Write out, word for word, the part of the listing below that opens with the line containing "Task: Click the search magnifier icon" and closes with the line containing "The width and", keeping both of those lines and adding no others.

◆ Provided records:
- Opening Delimiter -

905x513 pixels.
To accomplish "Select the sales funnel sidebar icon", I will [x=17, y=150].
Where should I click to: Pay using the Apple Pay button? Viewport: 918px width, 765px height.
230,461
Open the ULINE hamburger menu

- Closing Delimiter -
- Opening Delimiter -

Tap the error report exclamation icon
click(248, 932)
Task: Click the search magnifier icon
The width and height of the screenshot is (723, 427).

- Closing Delimiter -

◆ Response for this exercise:
Task: Click the search magnifier icon
The width and height of the screenshot is (723, 427).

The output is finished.